SELECTED EXCERPT:
--- Start ---

Most astronomy shows, whether educational or scifi, do not discuss God at all and certainly don’t present all the science in the context of them being God’s creation. We currently live in a world where astronomy–and science in general–and God are often considered mutually exclusive. The opposite has always felt true for me: astronomy and learning things about space has always strengthened my faith in God. And with my new understanding from Jesus and Mary’s teachings, I have come to also feel that science presents evidence of God’s Love.

--- End ---

AIM OF THE TASK:
Answer these three questions about the passage on astronomy and faith:
1. What do most astronomy shows not discuss at all?
2. What has learning about space always done to the writer's faith?
3. What does the writer feel science presents evidence of?
The lines after this aren't needed here.

DATA ENTRIES:
--- Start ---

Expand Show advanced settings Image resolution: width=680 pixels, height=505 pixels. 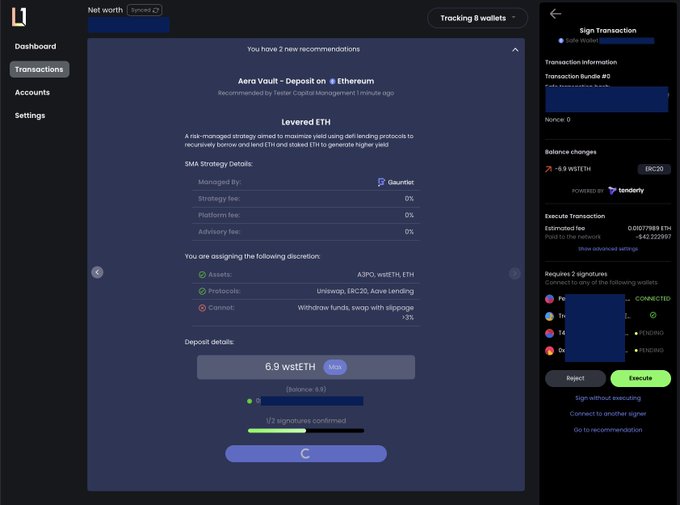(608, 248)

--- End ---
--- Start ---

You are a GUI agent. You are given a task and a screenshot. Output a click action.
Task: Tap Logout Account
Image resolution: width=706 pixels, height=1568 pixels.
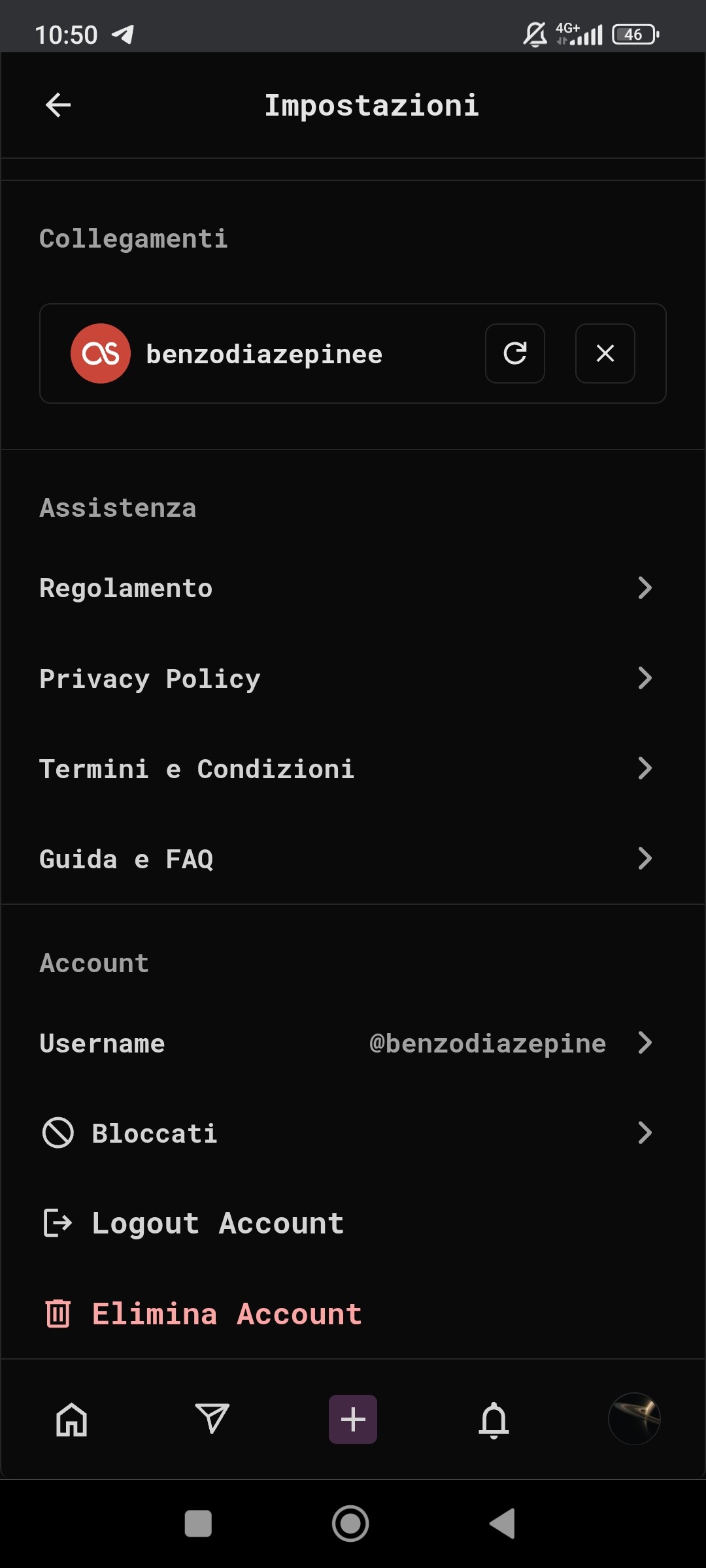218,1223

--- End ---
--- Start ---

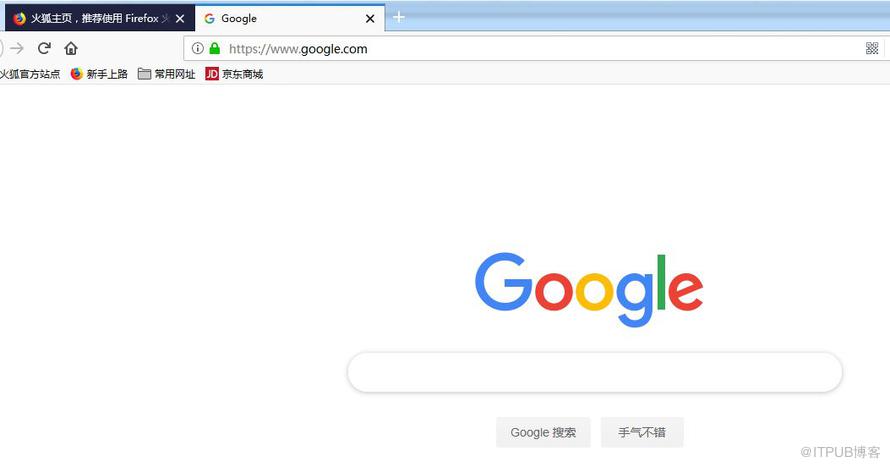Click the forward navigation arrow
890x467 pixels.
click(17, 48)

--- End ---

COMPLETE ANSWER:
1. God.
2. It has strengthened it.
3. God's Love.